The fabric of this sweater feels so good, that even if it looked kooky, I would still wear it. Maybe I wouldn’t wear it out in public, but I would wear it hanging around the house. And I would do it all the time. It’s one of those garments that you want right next to your skin.

It’s a case, I suppose, of You Get What You Pay For, as this yarn was an incredible splurge at the first Rhinebeck I ever attended. This is the most expensive sweater I’ve ever knit. I have a cheap streak a mile long, but still I nervously plunked down the $90 for 1000 yards of this stuff, and I do not regret it one bit. It feels that nice.

I love the yoke on this sweater. The neckline shape is my favorite neckline to wear. I am having a little trouble getting it to stay put in that shape, but I may be able to fix that with blocking. I haven’t blocked it yet because (as usual) I was impatient to wear it.

I was concerned about the dark spots in the yarn when I was first knitting. I thought they looked a little like ink smudges. But now that the whole sweater is finished, and the smudges are well-distributed, I am not as bothered by them. (Although, the first time somebody says to me, “you’ve got dirt on your sweater” I will probably be googling how to over-dye wool. I’m thinking a nice olive green.)

My new Seacoast.

The details

Pattern: Seacoast by Joji Locatelli
Yarn: Good Karma Farm Wool/Alpaca blend in Chicken Beak Yellow
Modifications: I was afraid I didn’t have enough yarn to finish, so I made the sleeves shorter.

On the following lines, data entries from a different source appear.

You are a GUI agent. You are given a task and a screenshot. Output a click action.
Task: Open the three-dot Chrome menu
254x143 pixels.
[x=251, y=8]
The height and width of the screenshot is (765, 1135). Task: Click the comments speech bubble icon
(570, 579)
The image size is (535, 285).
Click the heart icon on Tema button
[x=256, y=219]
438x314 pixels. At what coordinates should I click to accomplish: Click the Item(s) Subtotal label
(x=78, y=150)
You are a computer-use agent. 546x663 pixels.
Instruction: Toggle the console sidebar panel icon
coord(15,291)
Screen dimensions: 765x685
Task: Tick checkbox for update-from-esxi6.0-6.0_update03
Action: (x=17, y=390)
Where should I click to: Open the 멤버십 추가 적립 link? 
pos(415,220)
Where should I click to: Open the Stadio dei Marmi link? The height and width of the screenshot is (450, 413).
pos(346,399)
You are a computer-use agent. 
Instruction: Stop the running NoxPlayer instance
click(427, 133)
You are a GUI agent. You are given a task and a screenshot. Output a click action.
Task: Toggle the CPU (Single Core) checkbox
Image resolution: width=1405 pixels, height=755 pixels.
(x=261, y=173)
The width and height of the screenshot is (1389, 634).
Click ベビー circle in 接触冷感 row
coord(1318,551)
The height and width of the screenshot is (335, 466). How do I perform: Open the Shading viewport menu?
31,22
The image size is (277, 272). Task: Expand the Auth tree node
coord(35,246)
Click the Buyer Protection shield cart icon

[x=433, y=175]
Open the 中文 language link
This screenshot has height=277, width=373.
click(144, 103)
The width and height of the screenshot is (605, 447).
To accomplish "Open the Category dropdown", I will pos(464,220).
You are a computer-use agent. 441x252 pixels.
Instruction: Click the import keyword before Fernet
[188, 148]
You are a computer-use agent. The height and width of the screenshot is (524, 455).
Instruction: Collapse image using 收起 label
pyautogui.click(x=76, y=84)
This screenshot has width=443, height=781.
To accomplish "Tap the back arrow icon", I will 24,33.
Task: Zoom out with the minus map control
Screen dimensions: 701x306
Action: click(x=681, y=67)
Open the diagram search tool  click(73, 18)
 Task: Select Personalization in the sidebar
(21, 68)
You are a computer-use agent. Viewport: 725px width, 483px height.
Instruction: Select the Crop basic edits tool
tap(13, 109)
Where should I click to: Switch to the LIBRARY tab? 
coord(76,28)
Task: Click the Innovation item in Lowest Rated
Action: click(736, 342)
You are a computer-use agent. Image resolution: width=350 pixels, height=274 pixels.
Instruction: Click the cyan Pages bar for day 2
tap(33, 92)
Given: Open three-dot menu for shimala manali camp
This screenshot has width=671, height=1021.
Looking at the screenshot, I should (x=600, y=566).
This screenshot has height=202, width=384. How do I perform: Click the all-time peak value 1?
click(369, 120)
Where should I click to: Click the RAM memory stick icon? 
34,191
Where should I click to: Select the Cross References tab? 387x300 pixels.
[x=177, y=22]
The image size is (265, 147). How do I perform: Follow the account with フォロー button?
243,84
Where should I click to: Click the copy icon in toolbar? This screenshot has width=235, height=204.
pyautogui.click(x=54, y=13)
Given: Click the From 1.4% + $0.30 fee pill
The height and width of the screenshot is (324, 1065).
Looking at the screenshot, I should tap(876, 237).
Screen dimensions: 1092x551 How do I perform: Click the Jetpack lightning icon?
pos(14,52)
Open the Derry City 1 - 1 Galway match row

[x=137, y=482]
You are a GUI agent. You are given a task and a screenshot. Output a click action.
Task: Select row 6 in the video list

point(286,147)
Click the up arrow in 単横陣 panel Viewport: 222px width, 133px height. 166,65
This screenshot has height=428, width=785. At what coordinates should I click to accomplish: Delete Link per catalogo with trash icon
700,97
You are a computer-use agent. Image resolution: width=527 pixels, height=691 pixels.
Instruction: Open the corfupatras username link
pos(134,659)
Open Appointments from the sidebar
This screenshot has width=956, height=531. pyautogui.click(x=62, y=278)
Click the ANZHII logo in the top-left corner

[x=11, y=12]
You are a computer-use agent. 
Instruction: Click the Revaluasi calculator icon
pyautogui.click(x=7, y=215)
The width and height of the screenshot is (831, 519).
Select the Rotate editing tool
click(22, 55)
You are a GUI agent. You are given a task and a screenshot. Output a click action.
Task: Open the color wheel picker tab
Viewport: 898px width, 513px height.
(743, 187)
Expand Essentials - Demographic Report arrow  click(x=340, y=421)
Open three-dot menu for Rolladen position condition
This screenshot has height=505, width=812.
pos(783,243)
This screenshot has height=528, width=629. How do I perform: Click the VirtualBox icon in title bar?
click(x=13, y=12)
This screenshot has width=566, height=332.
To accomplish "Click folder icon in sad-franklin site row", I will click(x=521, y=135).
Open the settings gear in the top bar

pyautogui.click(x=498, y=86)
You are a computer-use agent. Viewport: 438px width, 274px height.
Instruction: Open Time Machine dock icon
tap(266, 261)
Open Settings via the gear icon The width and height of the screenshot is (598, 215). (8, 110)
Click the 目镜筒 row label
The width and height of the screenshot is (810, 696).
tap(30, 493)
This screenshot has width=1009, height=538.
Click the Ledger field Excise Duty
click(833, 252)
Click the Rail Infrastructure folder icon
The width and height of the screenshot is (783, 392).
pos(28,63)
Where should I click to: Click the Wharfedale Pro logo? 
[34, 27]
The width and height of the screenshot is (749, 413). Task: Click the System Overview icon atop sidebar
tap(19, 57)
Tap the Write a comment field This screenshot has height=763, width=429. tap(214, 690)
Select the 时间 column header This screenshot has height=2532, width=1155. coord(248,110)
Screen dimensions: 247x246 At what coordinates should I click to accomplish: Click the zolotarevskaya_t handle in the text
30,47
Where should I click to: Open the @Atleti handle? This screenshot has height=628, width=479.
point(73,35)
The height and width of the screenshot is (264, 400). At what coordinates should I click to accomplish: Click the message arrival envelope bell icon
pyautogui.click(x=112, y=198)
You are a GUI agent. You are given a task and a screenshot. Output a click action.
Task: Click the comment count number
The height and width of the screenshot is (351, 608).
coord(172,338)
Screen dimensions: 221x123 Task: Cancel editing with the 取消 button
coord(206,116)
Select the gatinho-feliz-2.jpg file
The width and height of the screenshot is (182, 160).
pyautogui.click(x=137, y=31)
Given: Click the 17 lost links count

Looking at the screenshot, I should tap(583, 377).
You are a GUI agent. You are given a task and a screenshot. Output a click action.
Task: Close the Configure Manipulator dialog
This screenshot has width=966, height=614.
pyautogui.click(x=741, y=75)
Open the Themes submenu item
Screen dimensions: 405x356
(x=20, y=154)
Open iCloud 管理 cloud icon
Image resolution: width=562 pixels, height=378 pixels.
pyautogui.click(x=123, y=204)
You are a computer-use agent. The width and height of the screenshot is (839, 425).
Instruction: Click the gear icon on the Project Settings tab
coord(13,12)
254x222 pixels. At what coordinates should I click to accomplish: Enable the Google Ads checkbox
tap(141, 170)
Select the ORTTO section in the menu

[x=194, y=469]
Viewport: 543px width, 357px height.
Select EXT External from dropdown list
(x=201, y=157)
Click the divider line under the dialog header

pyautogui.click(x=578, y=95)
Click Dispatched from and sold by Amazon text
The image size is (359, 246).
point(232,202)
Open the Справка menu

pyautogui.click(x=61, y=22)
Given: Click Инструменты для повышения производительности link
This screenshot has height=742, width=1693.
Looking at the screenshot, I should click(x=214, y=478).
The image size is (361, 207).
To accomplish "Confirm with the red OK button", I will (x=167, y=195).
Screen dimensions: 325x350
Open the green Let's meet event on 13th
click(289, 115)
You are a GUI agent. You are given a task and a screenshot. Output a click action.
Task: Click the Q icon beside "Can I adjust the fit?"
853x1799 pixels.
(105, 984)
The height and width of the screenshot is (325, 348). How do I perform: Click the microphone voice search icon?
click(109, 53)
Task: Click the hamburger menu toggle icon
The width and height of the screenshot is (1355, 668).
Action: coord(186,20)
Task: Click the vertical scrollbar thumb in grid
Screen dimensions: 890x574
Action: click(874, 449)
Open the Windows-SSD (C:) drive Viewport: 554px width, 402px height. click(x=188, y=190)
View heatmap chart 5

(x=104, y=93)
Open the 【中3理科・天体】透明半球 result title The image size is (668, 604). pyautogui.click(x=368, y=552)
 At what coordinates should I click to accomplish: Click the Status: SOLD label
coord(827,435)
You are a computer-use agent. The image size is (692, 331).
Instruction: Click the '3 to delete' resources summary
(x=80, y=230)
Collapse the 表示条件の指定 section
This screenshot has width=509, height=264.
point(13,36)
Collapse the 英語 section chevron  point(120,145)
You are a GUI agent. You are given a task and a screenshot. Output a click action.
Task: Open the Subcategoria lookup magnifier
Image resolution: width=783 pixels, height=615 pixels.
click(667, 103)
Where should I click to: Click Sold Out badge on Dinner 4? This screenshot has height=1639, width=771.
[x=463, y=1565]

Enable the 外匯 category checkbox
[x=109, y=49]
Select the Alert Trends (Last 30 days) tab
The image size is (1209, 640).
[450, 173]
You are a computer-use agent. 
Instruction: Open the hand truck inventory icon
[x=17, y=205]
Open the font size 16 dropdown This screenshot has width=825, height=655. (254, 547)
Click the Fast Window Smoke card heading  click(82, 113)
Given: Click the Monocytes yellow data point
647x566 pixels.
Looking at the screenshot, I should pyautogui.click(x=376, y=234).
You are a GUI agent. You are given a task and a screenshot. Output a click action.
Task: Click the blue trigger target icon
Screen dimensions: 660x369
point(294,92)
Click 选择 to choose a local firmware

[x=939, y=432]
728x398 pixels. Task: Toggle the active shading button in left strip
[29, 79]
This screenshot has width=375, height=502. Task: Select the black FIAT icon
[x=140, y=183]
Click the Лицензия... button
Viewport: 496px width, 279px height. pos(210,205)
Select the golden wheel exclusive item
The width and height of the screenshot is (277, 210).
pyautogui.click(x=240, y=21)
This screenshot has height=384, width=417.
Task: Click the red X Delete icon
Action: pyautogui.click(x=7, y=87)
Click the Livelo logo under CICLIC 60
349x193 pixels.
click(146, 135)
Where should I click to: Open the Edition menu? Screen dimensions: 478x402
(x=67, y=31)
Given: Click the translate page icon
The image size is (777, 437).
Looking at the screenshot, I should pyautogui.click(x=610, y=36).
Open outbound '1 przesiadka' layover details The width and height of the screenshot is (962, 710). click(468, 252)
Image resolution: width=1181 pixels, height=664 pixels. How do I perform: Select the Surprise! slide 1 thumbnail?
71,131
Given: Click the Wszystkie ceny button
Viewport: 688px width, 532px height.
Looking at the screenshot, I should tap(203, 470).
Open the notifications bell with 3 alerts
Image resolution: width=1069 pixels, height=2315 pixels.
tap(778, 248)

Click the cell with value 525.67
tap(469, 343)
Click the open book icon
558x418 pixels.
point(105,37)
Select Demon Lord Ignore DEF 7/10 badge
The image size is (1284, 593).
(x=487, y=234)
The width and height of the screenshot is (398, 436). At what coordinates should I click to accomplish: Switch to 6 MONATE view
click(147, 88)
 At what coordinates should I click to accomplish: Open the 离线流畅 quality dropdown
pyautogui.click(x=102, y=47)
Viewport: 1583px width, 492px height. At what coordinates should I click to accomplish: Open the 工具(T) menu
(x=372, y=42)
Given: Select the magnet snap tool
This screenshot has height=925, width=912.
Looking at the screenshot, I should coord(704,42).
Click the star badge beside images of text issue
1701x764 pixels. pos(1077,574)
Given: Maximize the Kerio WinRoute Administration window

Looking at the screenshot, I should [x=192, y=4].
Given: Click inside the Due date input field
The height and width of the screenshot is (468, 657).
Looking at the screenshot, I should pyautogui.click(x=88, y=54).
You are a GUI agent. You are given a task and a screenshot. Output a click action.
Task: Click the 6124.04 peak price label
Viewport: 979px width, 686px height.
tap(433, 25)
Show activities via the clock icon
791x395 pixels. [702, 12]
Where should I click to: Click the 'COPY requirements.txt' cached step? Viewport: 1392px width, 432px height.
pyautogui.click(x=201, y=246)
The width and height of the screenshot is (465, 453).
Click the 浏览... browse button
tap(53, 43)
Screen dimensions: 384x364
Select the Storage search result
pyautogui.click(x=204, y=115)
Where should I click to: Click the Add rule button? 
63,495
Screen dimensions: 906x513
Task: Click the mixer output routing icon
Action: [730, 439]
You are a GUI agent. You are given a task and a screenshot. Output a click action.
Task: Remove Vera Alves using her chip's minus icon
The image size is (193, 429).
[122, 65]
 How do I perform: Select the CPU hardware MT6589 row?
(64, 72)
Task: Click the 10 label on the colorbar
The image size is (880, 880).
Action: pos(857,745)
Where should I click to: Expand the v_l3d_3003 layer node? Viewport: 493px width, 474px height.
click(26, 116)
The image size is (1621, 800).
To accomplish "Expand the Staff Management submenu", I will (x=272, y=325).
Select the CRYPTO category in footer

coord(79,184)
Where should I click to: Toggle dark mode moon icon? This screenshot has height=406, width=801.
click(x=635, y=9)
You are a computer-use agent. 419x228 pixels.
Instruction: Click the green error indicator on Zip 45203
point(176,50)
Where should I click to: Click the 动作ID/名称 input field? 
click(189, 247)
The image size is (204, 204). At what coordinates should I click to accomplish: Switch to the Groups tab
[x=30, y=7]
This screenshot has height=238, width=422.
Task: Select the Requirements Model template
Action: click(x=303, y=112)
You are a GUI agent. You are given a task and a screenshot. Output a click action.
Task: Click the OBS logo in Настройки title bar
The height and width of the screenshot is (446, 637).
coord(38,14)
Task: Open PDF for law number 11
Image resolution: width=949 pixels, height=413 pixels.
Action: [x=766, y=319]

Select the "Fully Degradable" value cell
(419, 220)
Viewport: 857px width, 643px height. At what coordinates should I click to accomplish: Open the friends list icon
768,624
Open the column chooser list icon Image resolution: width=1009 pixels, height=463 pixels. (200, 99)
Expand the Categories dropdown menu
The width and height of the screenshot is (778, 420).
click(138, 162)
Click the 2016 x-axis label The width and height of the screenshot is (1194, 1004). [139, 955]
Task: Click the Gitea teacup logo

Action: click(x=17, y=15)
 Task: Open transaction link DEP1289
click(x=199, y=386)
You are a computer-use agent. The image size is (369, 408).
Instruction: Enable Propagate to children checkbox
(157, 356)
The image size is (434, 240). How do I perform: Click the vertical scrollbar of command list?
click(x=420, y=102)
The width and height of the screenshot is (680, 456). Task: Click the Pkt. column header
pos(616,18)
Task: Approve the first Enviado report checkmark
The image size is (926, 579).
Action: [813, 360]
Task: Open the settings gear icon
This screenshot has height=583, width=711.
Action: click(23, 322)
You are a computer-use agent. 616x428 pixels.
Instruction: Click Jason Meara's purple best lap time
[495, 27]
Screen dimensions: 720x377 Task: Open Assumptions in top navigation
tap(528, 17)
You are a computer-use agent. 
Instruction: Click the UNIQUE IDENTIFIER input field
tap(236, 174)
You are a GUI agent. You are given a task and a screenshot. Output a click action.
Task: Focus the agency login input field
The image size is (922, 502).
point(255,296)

The earrings I am wearing: (Just in case you wondered) Retro Tree earrings from Blockpartypress. I’m a huge fan.

Posted on 7 Comments

7 thoughts on “Seacoast in Chicken Beak Yellow

  1. Love the color and the sleeve length. I rarely wear yellow, but this looks so nice I can see wearing it with gray, black, or even navy blue. ☺️

  2. Very pretty!!! It looks so warm and cheerful 🙂

  3. Really pretty! I love the color name, too! Way to go getting it done so quickly!

  4. That’s so pretty! Love the colour – its nice to have something bright for these dreary winter days!

  5. Love that sweater! I’m thinking a medium gray would go so well with all my black… Feeling rather enabled!

  6. I’ve been looking for a sweater to knit with my Good Karma yarn and your sweater looks great. Thanks for the idea 🙂

    1. You’re welcome! It’s the softest, squishiest sweater I’ve ever made – the yarn was perfect for it!